Reality rears its ugly head

In practice, the estimation of the marginal likelihood is complicated by the fact that the posterior kernel normally has a really tiny area compared to the area under the prior density. Remember that the posterior kernel is unnormalized: once we have the marginal likelihood value, we could normalize the posterior kernal by dividing every value by the marginal likelihood (normalizing constant) to yield a proper posterior distribution that, like the prior, integrates to 1.

What if, instead of flipping the coin just 3 times, we instead flipped it 40,000 times and happened to record 20,000 heads. We now have much more data, which makes the area under the posterior kernel much smaller. The steppingstone nested series of power posterior distributions In this image, there are 6 lines plotted. The 1st one (straight line) is, again, the flat Uniform(0,1) prior and is hidden because it is coincident with the line across the top of the plot. The 6th line plotted is a very tiny nubbin - you may need to zoom in to even see it. That nubbin is the posterior kernel. Hopefully you can begin to see the problem. If we throw darts at the square prior area, chances are that very few (perhaps zero) of them will land underneath that nubbin, so, unless we throw an very large number of darts, we may estimate the marginal likelihood to be zero, which is clearly the wrong answer. The problem is not with our method, it is with the efficiency of our method. It would be great to have a way to get the area under the nubbin without having to throw an astronomical number of darts.

The steppingstone method, as the name suggest, breaks up the problem into smaller pieces, each of which is easier to estimate, just as steppingstones placed at regular intervals in a stream help you cross the stream without getting your feet wet. We define a series of power posterior distributions that form a series of nested densities, each enclosing the next. Throwing darts at the 1st (the prior) allows us to estimate the area under the 2nd. Throwing darts at the 2nd allows us to estimate the area under the 3rd, and so on. Because the (i+1)st distribution is not that much smaller than the ith distribution, each of these estimates can be done efficiently and with arbitrary accuracy.
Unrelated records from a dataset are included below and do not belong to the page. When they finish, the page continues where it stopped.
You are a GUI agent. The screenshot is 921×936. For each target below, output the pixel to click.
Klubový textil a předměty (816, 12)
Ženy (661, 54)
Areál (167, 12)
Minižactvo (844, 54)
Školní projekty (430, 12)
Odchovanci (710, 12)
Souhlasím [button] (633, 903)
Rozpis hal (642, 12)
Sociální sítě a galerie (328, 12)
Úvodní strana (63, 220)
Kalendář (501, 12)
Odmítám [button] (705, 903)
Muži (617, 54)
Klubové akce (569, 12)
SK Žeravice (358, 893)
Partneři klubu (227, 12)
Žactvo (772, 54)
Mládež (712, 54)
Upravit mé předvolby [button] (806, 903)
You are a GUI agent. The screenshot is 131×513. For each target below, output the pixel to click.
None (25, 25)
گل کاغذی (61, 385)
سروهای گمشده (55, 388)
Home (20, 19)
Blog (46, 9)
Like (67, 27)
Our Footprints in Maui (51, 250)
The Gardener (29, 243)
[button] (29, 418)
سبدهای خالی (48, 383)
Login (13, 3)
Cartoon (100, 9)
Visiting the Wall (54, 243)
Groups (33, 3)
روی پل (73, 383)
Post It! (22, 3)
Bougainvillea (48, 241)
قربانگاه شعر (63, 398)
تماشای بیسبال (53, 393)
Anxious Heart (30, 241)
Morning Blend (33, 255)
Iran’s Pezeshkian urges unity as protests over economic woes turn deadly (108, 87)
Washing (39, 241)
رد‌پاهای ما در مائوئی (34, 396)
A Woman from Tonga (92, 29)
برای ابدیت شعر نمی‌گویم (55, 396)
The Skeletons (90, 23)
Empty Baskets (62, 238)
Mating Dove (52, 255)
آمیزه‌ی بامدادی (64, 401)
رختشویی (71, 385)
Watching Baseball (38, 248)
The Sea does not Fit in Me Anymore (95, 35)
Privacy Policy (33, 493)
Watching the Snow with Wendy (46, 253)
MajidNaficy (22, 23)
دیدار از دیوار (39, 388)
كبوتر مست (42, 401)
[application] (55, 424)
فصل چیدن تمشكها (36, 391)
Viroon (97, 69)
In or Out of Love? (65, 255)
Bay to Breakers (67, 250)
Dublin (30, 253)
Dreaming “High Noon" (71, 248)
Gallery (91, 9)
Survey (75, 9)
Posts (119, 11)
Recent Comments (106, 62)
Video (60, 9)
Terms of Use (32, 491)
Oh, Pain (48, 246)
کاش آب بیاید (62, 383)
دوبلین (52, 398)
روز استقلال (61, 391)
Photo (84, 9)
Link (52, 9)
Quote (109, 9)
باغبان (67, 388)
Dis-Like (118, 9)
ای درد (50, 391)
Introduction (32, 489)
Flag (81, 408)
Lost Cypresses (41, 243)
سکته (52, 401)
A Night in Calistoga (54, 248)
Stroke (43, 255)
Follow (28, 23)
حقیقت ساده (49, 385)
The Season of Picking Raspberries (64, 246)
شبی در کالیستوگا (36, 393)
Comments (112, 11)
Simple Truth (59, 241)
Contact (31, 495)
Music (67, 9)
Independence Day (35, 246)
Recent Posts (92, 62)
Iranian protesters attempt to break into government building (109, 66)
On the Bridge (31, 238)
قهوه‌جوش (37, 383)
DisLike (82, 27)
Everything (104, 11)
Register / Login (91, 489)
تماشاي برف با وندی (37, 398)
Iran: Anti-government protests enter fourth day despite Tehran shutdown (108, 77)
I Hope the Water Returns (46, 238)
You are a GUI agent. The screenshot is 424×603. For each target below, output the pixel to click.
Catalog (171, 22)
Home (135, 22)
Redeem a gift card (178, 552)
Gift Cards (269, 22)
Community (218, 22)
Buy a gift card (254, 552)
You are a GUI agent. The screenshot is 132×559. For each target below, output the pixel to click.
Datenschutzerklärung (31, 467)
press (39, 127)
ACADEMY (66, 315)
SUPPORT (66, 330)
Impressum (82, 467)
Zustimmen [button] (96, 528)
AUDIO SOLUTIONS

The power posterior distribution is defined as the product of the prior density and the likelihood raised to a power β that is in the interval [0,1]. The power posterior used in steppingstone If β equals 0, then the likelihood disappears because any number raised to the power 0 is just 1. Thus, the power posterior kernel when β is set to 0 is just the prior distribution. If β is set to 1, then the power posterior kernel equals the posterior kernel. Any value of β in between 0 and 1, however, yields a distribution intermediate between the prior and the posterior kernel. Xie et al. (2011) found that choosing βs such that most of them were near the prior was better than spacing them evenly between 0 and 1. I’ll show you how to do that when describing the code, but we’ll introduce a setting ssalpha that determines how much of a prior bias there is to the choice of β values: a smaller value of ssalpha means more clumping of βs near the prior, and values of ssalpha near 0.2 or 0.3 work well.

Putting it all together

Because our program can already run multiple chains with different heating powers, it is very tempting to just assign a different power posterior to each heated chain, and that is in fact how we will implement the steppingstone method. The _heating_power of each heated chain will equal one of the β values from the series we’ve decided upon. We do not need to assign β = 1 (the power representing the posterior kernel) to any heated chain because (oddly) we do not need samples from the posterior kernel to carry out the steppingstone method. We always (metaphorically) throw darts only at the larger of the two areas we are comparing, so the last power posterior we need to sample is the one that just encloses the posterior kernel. Once we have samples from each power posterior in the series, we can estimate a ratio of areas from each. If we represent the areas under each of the power posteriors as a series of letters, with a being the area under the posterior kernel and f being the area under the prior, note that the product of all these ratios equals the marginal likelihood due to the cancellation of all terms except the marginal likelihood (a) and prior (f). Cancellation of almost all terms in the product of ratios Remember that the prior has area one, so f equals 1 and thus this final ratio really just equals the area under the posterior kernel, a. Pretty cool, eh?

Step Title Description
Step 20.1 Adding settings for steppingstone

Modifying the Strom class to add settings for steppingstone.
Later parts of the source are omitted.